The PHEV uses several key off specific battery management functions.

- 12V battery maintenance periodic wake-up
- Thermal periodic wake-up

The BPCM will periodically wake up to determine if the LV battery needs to be charged. If it does then the BPCM will signal on a hard-wired line to the OBCM. The OBCM will then relay that information through another hard-wired signal to the Hybrid Control Processor (HCP) which will wake up the rest of the necessary Electronic Powertrain (ePT) modules and charge the LV battery.

In addition, the BPCM will periodically wake up to check the temperature of the HV battery pack. If the temperature is found to be too low then the BPCM will signal on a hard-wired line to the OBCM. The OBCM will then relay that information through another hard-wired signal to the HCP which will wake up the rest of the ePT and warm the HV battery.

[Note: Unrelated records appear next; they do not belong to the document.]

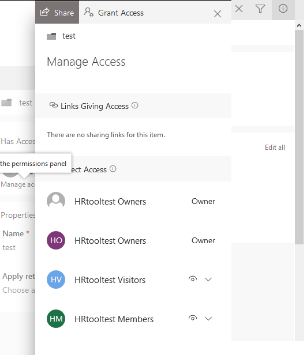Click the eye permission icon for HRtooltest Members
Screen dimensions: 307x355
tap(193, 318)
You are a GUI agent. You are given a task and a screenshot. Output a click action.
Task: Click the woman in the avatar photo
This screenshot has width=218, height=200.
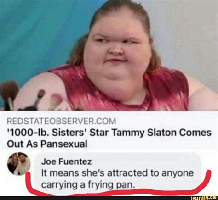(14, 162)
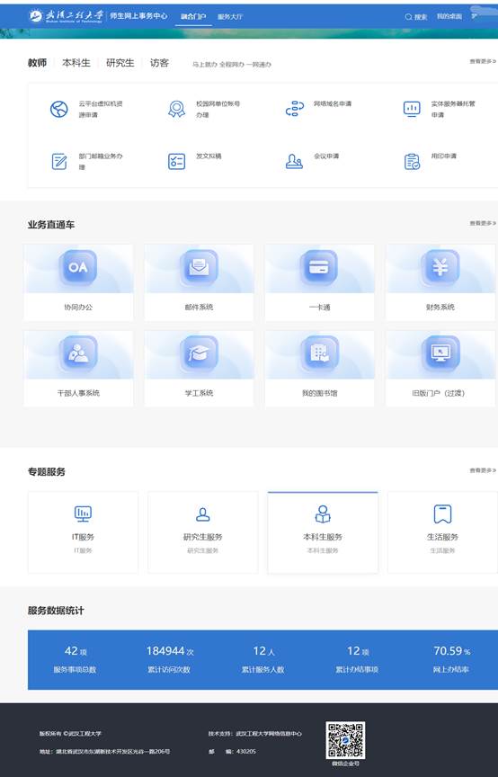Open the 邮件系统 mail icon
498x777 pixels.
click(x=199, y=268)
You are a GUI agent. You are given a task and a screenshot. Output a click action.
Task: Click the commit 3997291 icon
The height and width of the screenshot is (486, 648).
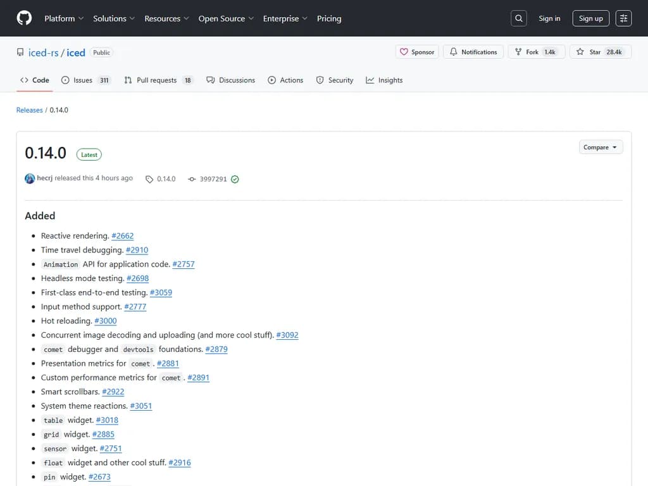click(192, 179)
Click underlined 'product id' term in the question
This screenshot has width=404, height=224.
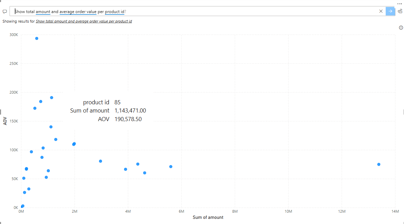point(114,12)
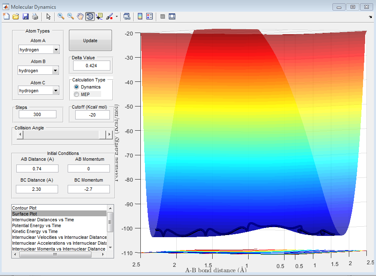
Task: Select Potential Energy vs Time list entry
Action: point(36,225)
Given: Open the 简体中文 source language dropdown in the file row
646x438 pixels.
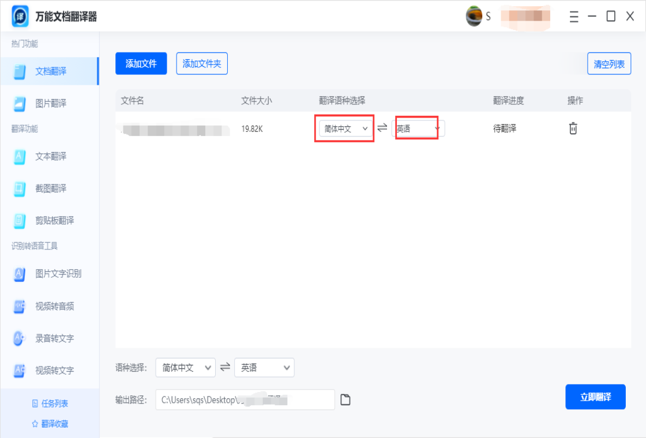Looking at the screenshot, I should coord(344,129).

So @1tg1 is correct, there is no alternator. The 12v battery is charged from the motive battery. The motive battery is charged by one of the motors in the transmission. In my opinion the cycling of the ICE could be related. If the 12v battery is low and the ambient temperature is low then the ICE could come on periodically in order to warm up the motive battery while it in turn charges the 12v battery. Obviously it is not going to do that while it is parked in your garage, instead it will use the power from your EVSE, but it certainly will be free to do so when you are out driving.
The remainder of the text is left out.